↓↓↓

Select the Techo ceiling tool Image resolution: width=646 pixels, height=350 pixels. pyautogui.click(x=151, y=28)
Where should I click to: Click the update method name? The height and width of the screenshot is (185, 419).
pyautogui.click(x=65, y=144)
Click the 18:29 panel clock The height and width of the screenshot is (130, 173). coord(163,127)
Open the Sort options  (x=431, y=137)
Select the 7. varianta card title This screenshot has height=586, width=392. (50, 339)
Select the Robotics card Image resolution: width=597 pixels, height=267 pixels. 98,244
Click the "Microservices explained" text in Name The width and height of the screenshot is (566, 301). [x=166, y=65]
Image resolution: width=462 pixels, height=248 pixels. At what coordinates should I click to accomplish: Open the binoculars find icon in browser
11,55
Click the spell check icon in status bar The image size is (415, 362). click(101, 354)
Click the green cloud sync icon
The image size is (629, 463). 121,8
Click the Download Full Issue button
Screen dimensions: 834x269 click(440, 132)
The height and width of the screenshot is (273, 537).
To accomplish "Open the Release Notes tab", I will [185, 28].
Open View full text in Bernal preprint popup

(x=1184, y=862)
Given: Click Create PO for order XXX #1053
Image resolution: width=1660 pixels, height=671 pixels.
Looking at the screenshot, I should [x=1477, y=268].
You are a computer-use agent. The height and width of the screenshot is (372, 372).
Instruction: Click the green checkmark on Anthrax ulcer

↑↑↑

Please update the records above by replacing "Image resolution" with "Display resolution" everywhere it appears, leaving all other text unchanged.

— Expected answer —
Select the Techo ceiling tool Display resolution: width=646 pixels, height=350 pixels. pyautogui.click(x=151, y=28)
Where should I click to: Click the update method name? The height and width of the screenshot is (185, 419).
pyautogui.click(x=65, y=144)
Click the 18:29 panel clock The height and width of the screenshot is (130, 173). coord(163,127)
Open the Sort options  (x=431, y=137)
Select the 7. varianta card title This screenshot has height=586, width=392. (50, 339)
Select the Robotics card Display resolution: width=597 pixels, height=267 pixels. 98,244
Click the "Microservices explained" text in Name The width and height of the screenshot is (566, 301). [x=166, y=65]
Display resolution: width=462 pixels, height=248 pixels. At what coordinates should I click to accomplish: Open the binoculars find icon in browser
11,55
Click the spell check icon in status bar The image size is (415, 362). click(101, 354)
Click the green cloud sync icon
The image size is (629, 463). 121,8
Click the Download Full Issue button
Screen dimensions: 834x269 click(440, 132)
The height and width of the screenshot is (273, 537).
To accomplish "Open the Release Notes tab", I will [185, 28].
Open View full text in Bernal preprint popup

(x=1184, y=862)
Given: Click Create PO for order XXX #1053
Display resolution: width=1660 pixels, height=671 pixels.
Looking at the screenshot, I should [x=1477, y=268].
You are a computer-use agent. The height and width of the screenshot is (372, 372).
Instruction: Click the green checkmark on Anthrax ulcer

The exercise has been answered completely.